Editorial

Proceso ejemplar

Proceso ejemplar

El licenciado Danilo Medina ha sido escogido candidato presidencial del Partido de la Liberación (PLD) al ganar ayer por  amplio margen unas elecciones internas bien organizadas que transcurrieron en absoluto orden y cuyos resultados iniciales  fueron  acogidos como definitivos por los demás  aspirantes, José Tomás Pérez, Francisco Domínguez Brito y Rhadamés Segura..

Computadas  mil  284 mesas electorales (40%), el licenciado Medina había obtenido el 87.7 por  ciento de los sufragios, lo que confirma por amplio margen un triunfo que se tenía como previsible.
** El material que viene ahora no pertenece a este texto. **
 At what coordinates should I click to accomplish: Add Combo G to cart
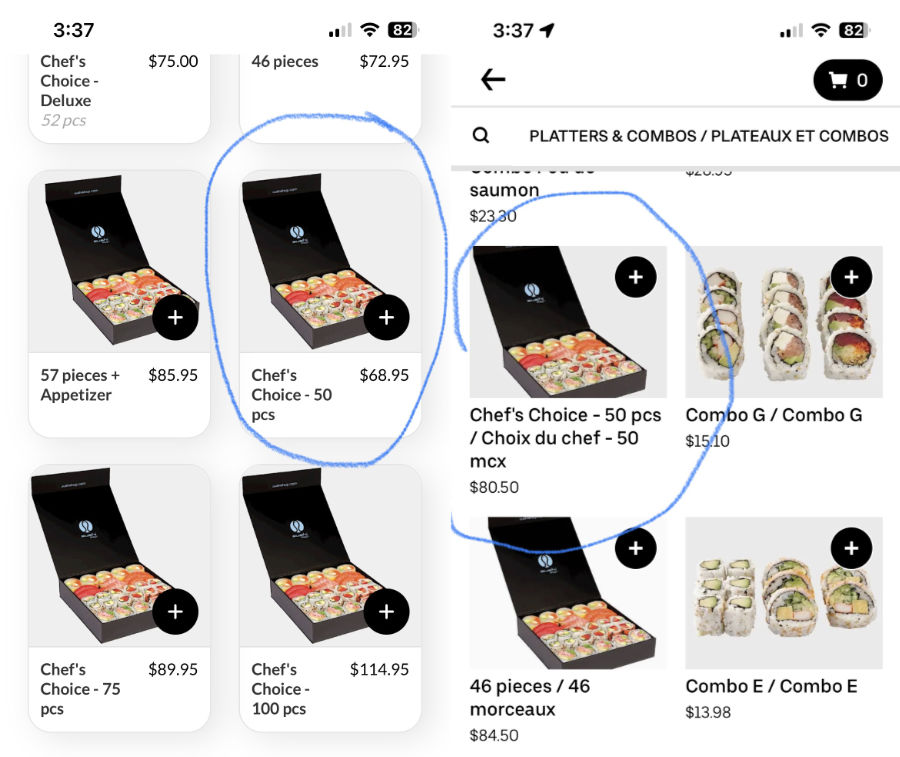851,277
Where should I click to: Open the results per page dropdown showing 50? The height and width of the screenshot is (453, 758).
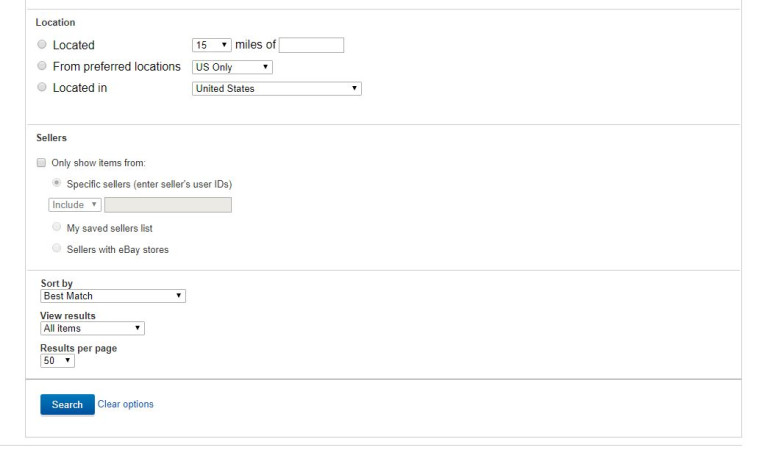point(57,360)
Asimismo,  en el plebiscito que tuvo como propósito  consultar a la membresía peledeísta  para validar o renovar la dirección de ese partido, triunfó el Sí, por lo que  la actual dirigencia continuará por otros cinco años.

El escogimiento del licenciado Medina como candidato presidencial del PLD  despeja en gran medida el panorama electoral,  dado que el Partido Revolucionario (PRD)  seleccionó al ingeniero agrónomo Hipólito Mejía para encabezar su boleta en las elecciones presidenciales a celebrarse el 20 de mayo de 2012.
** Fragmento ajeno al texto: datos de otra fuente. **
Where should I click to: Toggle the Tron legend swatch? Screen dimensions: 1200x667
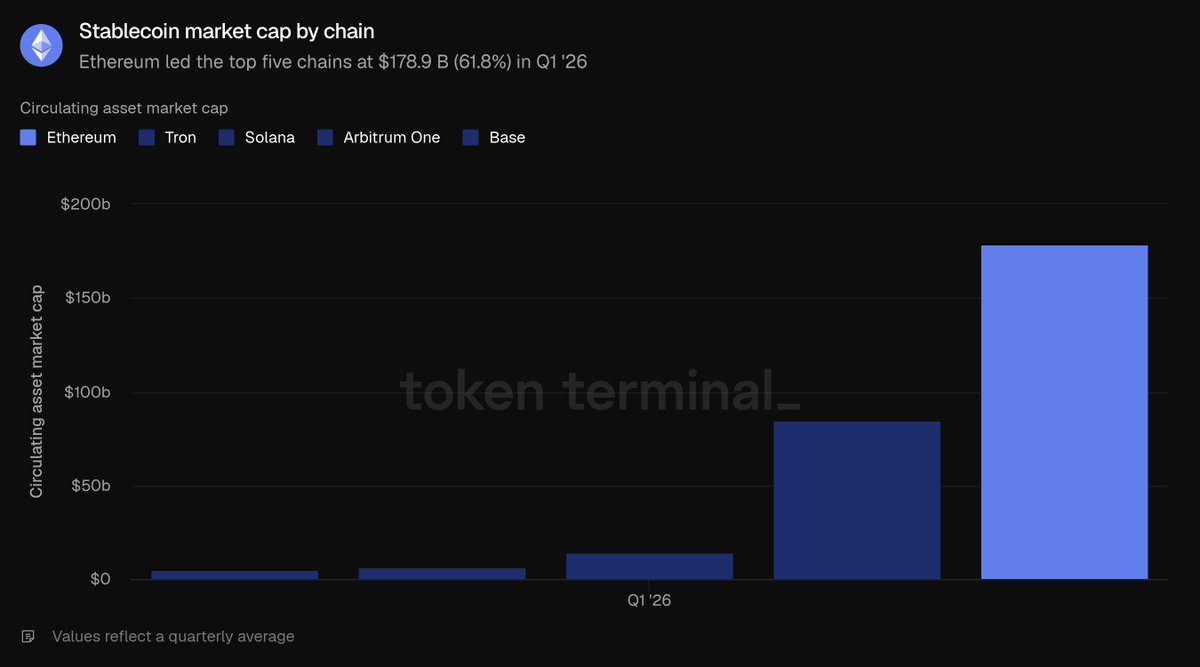coord(147,138)
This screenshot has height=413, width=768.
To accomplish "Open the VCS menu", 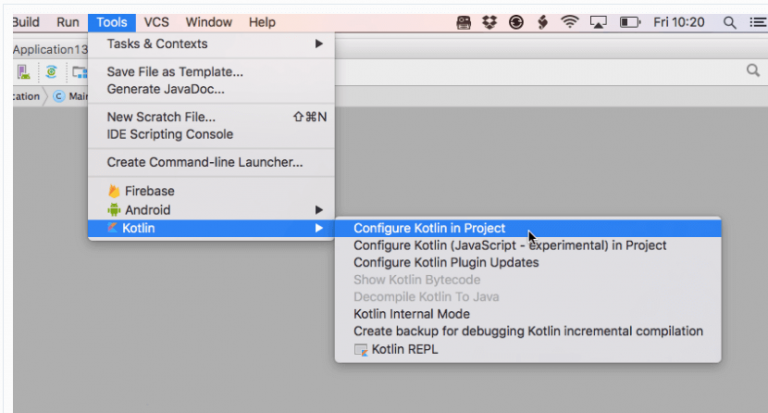I will (156, 22).
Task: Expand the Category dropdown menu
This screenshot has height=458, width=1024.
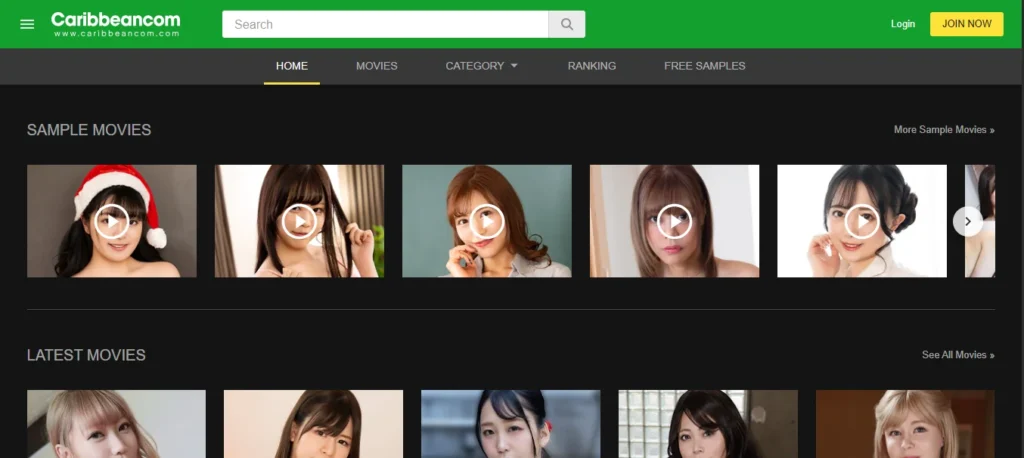Action: (482, 66)
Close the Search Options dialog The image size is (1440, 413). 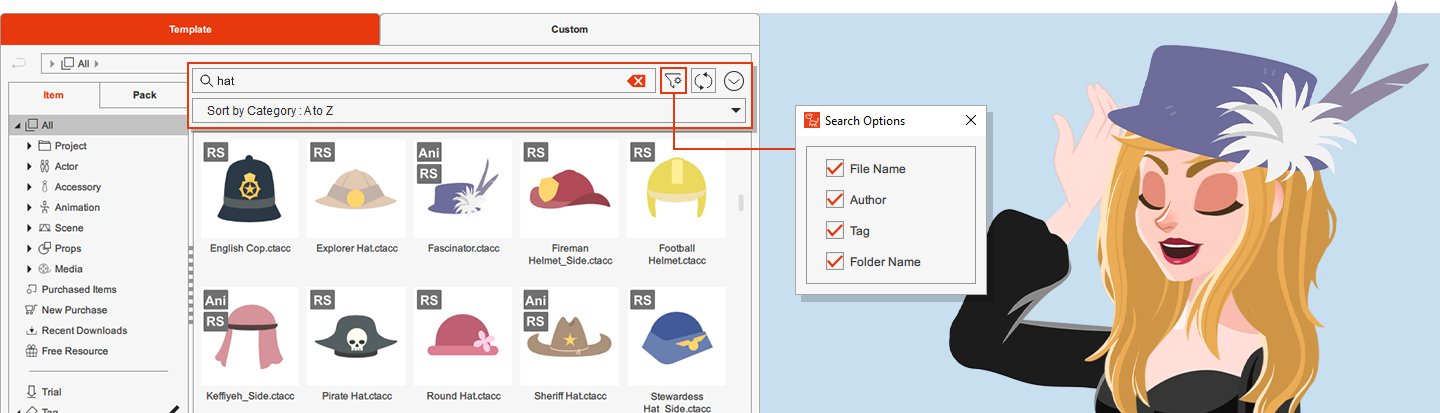(970, 120)
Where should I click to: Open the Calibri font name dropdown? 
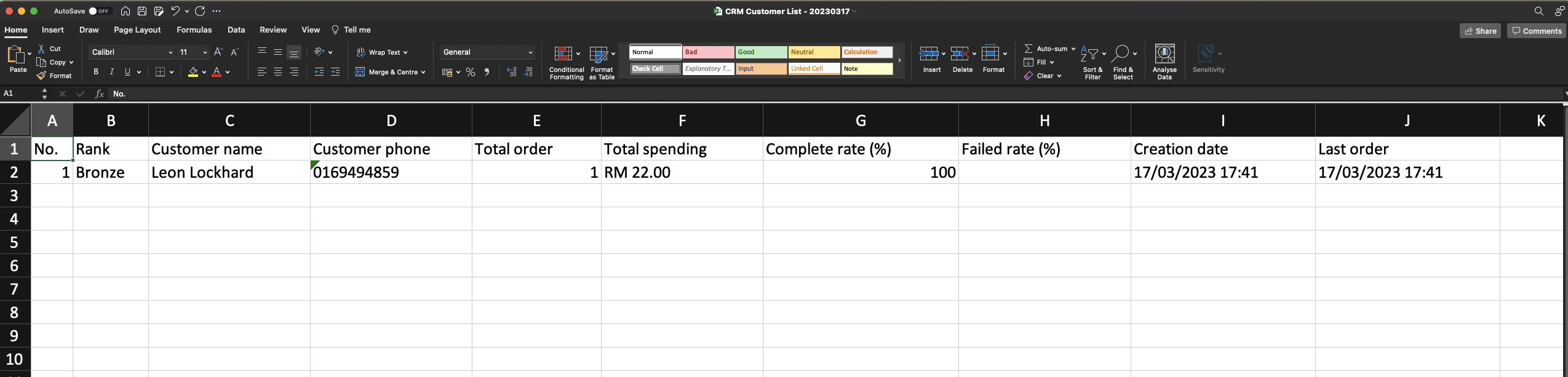[x=170, y=52]
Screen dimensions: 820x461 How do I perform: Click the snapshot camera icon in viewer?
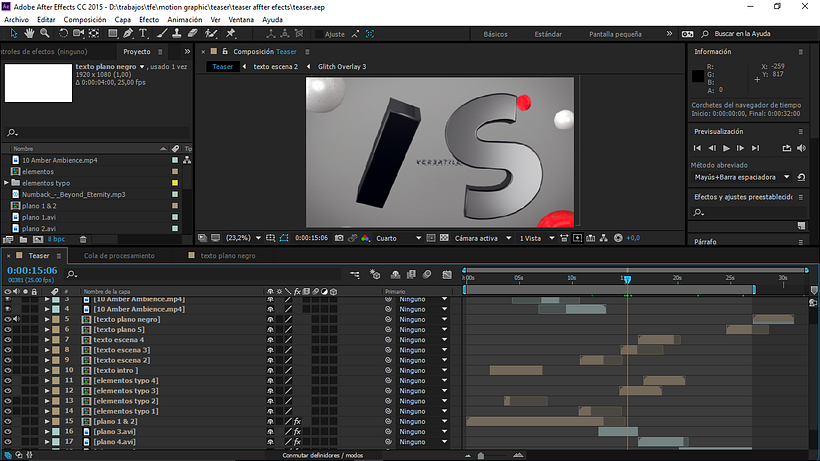tap(339, 238)
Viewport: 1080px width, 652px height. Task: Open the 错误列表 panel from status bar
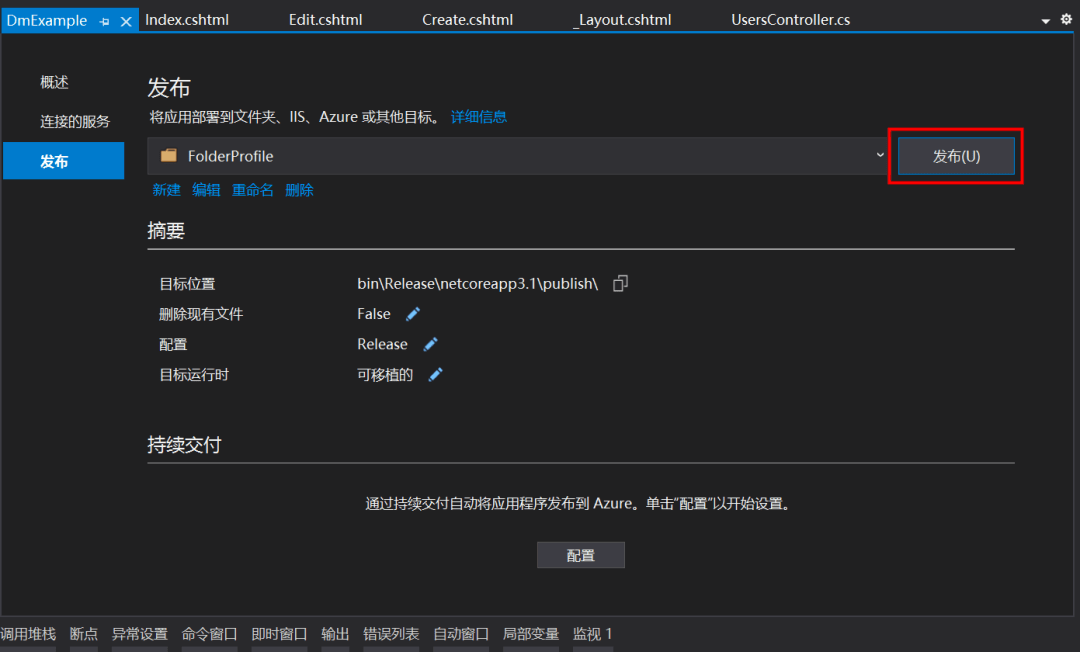[390, 633]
El Partido Reformista Social Cristiano (PRSC) proyecta elegir su candidato en asamblea de delegados que ha convocado para el primero de julio, aunque  los  aspirantes Amable Aristy Castro e Ito Bisonó cuestionan  esa modalidad de  selección.

República Dominicana figura entre los contados países  del continente  donde  el liderazgo  partidario tradicional ha podido sobrevivir, a pesar de  sobresaltos electorales y cúmulo de frustración ciudadana.
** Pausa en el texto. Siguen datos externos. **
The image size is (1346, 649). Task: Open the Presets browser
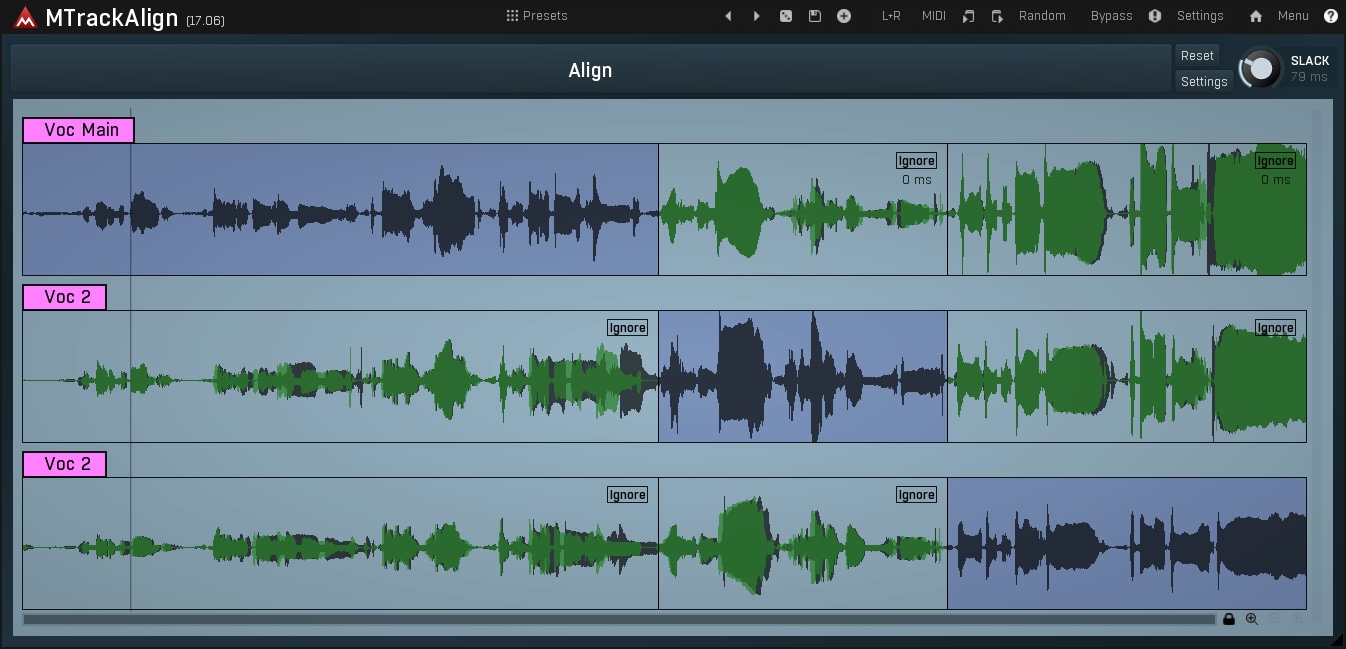[537, 16]
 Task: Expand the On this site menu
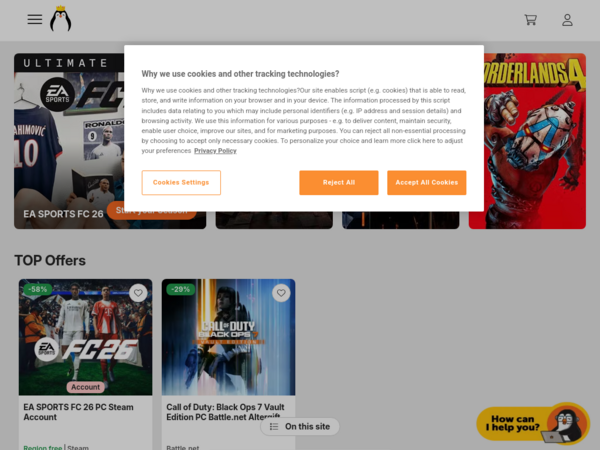point(300,427)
En efecto, PLD, PRD y en menor medida el PRSC, han dominado el ambiente electoral durante  más de tres decenios, lo que demuestra que la democracia política  ha podido sustentarse en el trípode  conformado por esas organizaciones partidarias.

Los votos de  felicitación van dirigidos hoy  a la dirigencia y militancia del PLD  que lograron completar un proceso electoral interno sin mayores contratiempos, lo que  contribuye a  consolidar el espacio democrático global, basado en la plena soberanía de la voluntad popular.